Meet the Denizens: Ran Zhao

November 20th

This interview is the sixth in our "Meet the Denizens" series, featuring the masthead of Dishsoap Quarterly. For Ran, Bianca, one of our editor-in-chiefs, conducted this interview. Ran is the art editor and a poetry reader.

Ran Zhao

Bianca: Tell us some basics about yourself: where are you from, what are your hobbies, etc.

Ran: My name is Ran, and I’m a student from Hong Kong. In my free time, I enjoy drawing and spending time with cats. I also love playing the piano and falling into Wikipedia rabbit holes, but that’s not my fault. It’s Wikipedia’s fault.

Bianca: Why do you enjoy writing and what inspired you to start doing so? Is there a particular emotion that it evokes?

Ran: I used to write stories with my sister because we both like reading, but lately I’ve also become interested in writing as a means of self-exploration—a way to come to terms with emotions by laying them out and examining them. I think poetry really lends itself to that, since it’s so versatile.

Bianca: Why do you especially enjoy poetry?

Ran: You can do so many things with it! Don’t care about coherency? Don’t bother with it. Want to run your words together? Do it! In that way, I think it’s such a pure embodiment of thought—there are no stylistic constraints to distort one’s ideas, except for self-imposed ones. 

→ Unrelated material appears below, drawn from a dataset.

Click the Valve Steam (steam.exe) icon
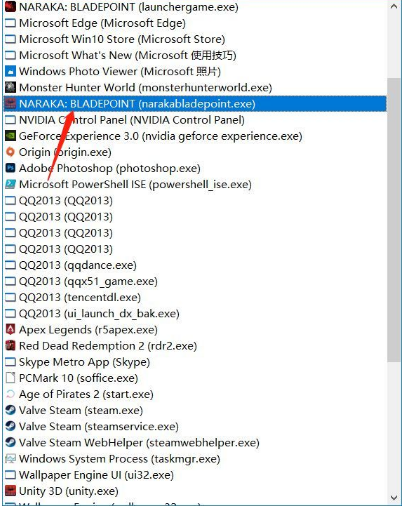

Bianca: Who are your favorite writers? How do you think they’ve influenced your writing?

Ran: I can’t choose! I love Jane Wong, Gabriel García Márquez, Megan Whalen Turner, Ocean Vuong, and I’m probably missing a lot more. I came across Jane Wong’s poems about ghosts and hauntings shortly after the passing of a loved one, and looking back, I can see how much of the same motifs pervaded my writing. I’ve also had the pleasure of reading some of our staff’s writing, which never fails to amaze me. 

Bianca: Are there any specific works that you draw inspiration from?

Ran: ‘The Living Mountain’ by Nan Shepherd is such a nice reminder that writing doesn’t have to be epiphanic—or make any sort of grand realization, really—to be moving. 

Bianca: How has your earlier work informed the work you’re currently creating?

Ran: Some of my favorite pieces are combinations of things I’ve written in the past but never finished. The change in context gives rise to so many unusual ideas. 

Bianca: What is your writing process like? How long do you typically spend on a project? What ideas do you find yourself constantly drawn to?

Ran: I tend to start a lot of things without finishing them, so I try to get all my ideas down before I lose motivation. In terms of revision, I prefer to rewrite poems rather than edit them, as I think starting from scratch allows me to make more organic choices about my work. A theme I find myself exploring a lot is impermanence. 

Bianca: Can you share some of your thoughts on the literary community? Have you created work in response to other artists? If so, what do you think the importance of this communication is?

Ran: Writing, for the most part, is such an isolated endeavor, and to that end, I think it’s so valuable to interact with people who face the same obstacles and find joy in the same things as you. I think discourse is such an incredible force for collective improvement, because to have your ideas and your work challenged is to have them grow, and literary communities do so well to foster this kind of discussion.

Bianca: How do you think editing and writing are correlated? What does it take to be a “good” editor, and what do you specifically look for in a piece?

Ran: I think they definitely complement each other, but I feel that the ability to craft a compelling piece of writing doesn’t necessarily translate to expertise in analysis. I look for pieces that draw me into their flow, and that have purpose beyond nice words.

Bianca: What are your favorite literary magazines and artistic experiences?

Ran: Some of my favorite magazines are Waxwing, Winter Tangerine, and perhappened mag. My favorite artistic experience might be attending a writers’ meetup for the first time. It was so wild to think that writing, something I’d only really done by myself up to that point, was what had brought us together.

Bianca: What projects are you currently working on? What things or ideas do you see yourself exploring in the future? 

Ran: While I’m writing, I frequently find myself tailoring my work to the expectations of an imaginary audience, and in the future, I’d like to move away from that more consciously—to write more for myself than for other people.

Bianca: What advice do you have to offer young writers that are just starting out in the literary world? 

Ran: I’m a horrible hypocrite, but I’d say that you don’t have to wait for inspiration to strike. Look for it instead. If you set out with the intention of writing something, so many things will pique your imagination. “Chance favors the prepared mind” and all that.